The young woman, Elisabeth, finds herself back in her room with another young woman. Neither is sure if they’re ever met before. They try to remember things, but end up making things up, trying to invent memories to fill the emptiness. Without memories they cannot be said to be truly alive. They are the living dead. They are, in effect, zombies.
This is a zombie movie told from the point of view of the zombies. They are not flesh-eating monsters. Some commit acts of violence, but most are passive. They are bewildered and frightened. We do eventually get an explanation of their condition, but it’s the mood that matters in this movie.

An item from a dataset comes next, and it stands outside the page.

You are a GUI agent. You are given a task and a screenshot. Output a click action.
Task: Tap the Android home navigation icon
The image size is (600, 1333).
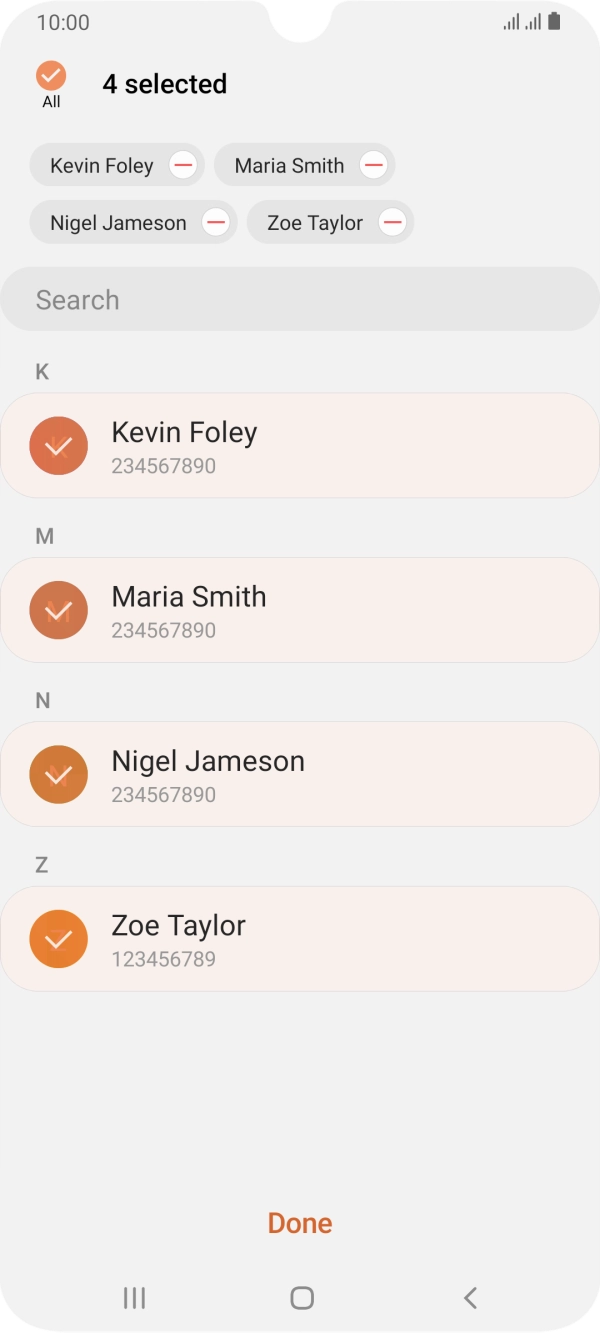301,1297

Rollin uses his stark tower block setting to convey an atmosphere of subtle menace and of alienation. Brigitte Lahaie gives a very fine performance as Elisabeth. The early sex scene between Elisabeth and Robert is the most important scene in the movie, as Elisabeth searches desperately for an experience intense enough to be remembered. It manages to be both genuinely erotic and unbearably sad.
This was the second of Rollin’s zombie movies, and it’s probably the least approachable for those accustomed to more conventional horror movies. The first, Grapes of Death, is closer to what most people would expect in a zombie movie, while 1982’s The Living Dead Girl again takes a sympathetic and tragic approach, and is in my view the greatest of all zombie movies. The Night of the Hunted is a little clunky in places, but its faults are redeemed by the superb ending.
2 comments:
I adore this picture, it's extremely moving. Love the minimalism and melancholy. Very cheap but highly spirited.
It shows what you can do on a budget of virtually nothing. It is very moving. And the sex scene early on later becomes almost unbearably sad, when you realise how desperate she was to feel something. Brigitte Lahaie is superb.